Go line by line through the entries and show those that hold the string "node".
#####
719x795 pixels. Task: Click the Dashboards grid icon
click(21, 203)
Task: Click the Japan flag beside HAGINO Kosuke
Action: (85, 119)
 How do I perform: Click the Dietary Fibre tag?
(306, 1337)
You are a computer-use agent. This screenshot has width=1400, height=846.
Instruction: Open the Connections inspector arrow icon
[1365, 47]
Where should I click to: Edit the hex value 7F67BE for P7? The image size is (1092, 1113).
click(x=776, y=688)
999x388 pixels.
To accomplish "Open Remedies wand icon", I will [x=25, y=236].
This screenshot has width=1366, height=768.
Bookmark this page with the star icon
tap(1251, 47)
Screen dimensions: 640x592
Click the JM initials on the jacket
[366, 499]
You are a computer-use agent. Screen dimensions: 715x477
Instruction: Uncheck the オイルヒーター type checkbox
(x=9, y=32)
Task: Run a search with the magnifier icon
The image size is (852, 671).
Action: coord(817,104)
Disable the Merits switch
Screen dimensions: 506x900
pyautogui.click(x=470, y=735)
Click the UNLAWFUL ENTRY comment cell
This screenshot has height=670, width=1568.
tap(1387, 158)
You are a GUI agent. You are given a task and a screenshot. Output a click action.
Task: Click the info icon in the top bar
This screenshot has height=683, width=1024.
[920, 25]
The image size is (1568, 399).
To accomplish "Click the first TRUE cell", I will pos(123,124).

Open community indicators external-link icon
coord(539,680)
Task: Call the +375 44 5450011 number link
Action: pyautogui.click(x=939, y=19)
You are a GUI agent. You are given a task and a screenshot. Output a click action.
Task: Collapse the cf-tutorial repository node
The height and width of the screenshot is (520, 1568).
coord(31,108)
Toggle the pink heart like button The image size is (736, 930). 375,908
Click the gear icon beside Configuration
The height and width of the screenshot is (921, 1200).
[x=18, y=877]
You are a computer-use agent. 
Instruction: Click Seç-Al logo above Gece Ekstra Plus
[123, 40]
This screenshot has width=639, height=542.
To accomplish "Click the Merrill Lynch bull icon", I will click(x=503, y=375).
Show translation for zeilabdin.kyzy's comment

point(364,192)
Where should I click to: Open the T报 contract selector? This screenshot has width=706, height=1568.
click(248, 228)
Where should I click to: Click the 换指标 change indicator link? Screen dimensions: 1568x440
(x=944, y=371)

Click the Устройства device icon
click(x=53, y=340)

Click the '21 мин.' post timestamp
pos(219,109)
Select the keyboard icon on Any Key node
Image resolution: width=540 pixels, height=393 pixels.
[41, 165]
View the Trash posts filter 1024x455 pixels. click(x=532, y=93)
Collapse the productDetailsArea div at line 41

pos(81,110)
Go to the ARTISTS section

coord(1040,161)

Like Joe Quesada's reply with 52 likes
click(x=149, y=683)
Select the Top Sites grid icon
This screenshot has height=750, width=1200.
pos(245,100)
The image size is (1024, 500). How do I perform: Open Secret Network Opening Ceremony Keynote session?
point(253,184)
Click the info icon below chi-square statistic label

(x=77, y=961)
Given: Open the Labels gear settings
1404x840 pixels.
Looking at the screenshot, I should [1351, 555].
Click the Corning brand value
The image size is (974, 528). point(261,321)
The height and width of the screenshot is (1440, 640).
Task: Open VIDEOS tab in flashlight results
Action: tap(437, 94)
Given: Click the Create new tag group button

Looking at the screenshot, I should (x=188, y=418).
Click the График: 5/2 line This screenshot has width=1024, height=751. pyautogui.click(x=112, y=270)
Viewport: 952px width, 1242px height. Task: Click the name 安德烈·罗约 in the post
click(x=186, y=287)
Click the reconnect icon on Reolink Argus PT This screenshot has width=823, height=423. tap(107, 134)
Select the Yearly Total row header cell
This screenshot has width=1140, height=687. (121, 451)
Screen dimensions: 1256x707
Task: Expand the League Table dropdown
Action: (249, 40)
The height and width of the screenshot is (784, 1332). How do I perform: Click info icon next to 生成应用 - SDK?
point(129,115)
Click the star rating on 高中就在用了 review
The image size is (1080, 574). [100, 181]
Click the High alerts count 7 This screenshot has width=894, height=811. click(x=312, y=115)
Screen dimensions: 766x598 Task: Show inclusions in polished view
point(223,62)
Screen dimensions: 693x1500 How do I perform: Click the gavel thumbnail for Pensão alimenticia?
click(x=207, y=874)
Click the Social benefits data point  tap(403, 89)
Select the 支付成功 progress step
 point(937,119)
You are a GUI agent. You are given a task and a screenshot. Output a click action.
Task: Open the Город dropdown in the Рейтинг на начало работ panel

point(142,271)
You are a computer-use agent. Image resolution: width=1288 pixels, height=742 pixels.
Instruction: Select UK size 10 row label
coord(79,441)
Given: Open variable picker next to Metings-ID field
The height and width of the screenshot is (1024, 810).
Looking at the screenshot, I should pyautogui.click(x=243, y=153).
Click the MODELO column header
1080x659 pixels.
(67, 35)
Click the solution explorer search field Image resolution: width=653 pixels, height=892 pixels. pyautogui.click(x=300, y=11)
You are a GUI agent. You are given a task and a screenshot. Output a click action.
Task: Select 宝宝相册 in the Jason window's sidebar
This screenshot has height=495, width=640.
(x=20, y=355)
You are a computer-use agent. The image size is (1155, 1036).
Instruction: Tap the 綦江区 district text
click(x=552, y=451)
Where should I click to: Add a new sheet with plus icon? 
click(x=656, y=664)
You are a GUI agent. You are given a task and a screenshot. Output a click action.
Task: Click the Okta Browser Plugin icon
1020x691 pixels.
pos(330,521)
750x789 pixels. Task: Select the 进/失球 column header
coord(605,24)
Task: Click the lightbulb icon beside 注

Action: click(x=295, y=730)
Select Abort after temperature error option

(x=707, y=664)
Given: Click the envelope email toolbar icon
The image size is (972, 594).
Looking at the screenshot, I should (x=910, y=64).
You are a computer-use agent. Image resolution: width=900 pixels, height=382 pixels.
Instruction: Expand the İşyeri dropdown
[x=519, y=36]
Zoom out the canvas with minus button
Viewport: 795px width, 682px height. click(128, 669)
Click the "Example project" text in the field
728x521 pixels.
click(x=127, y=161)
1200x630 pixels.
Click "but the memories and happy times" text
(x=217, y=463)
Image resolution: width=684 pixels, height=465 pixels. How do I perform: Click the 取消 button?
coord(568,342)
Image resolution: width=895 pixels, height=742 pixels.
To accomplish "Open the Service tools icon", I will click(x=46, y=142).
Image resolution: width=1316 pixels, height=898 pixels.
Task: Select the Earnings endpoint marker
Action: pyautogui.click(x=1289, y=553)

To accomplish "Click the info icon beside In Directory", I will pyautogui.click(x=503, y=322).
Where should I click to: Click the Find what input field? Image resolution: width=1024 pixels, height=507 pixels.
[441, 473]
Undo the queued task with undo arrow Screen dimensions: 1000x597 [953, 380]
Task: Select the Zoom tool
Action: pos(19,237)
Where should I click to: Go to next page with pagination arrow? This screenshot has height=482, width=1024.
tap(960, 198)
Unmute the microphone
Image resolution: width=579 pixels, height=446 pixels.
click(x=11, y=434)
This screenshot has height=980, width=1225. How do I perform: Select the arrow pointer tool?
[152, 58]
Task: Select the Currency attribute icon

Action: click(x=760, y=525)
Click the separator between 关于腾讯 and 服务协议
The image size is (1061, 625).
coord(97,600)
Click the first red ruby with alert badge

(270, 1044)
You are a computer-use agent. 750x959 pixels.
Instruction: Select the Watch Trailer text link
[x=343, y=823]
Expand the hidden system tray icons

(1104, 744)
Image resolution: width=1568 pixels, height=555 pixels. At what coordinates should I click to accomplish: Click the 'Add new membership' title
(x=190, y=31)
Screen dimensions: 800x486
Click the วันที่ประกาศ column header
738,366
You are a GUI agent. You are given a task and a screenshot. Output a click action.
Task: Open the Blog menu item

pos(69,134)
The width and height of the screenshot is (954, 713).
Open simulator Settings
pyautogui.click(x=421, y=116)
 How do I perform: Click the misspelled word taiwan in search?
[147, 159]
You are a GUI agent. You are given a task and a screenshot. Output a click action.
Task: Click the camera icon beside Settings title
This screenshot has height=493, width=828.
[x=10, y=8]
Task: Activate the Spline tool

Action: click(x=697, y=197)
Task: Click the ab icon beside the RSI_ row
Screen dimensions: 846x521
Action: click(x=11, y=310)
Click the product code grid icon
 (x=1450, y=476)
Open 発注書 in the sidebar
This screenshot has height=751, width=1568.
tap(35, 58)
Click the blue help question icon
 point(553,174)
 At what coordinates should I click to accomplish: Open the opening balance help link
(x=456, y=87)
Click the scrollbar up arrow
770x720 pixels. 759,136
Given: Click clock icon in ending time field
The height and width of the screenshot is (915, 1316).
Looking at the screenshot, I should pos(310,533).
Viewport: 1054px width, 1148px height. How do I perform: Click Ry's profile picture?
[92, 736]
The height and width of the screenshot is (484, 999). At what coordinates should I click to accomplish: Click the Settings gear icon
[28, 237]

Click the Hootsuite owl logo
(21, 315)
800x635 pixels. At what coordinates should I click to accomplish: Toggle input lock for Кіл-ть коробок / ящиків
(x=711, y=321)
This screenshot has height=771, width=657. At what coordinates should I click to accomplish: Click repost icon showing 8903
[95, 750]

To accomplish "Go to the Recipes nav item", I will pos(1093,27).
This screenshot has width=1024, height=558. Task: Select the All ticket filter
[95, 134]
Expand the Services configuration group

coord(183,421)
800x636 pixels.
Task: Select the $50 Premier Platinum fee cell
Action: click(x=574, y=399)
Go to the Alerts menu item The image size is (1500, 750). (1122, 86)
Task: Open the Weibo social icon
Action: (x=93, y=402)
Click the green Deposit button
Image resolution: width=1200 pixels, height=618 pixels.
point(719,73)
#####
RESULT –
Task: Collapse the cf-tutorial repository node
Select the keyboard icon on Any Key node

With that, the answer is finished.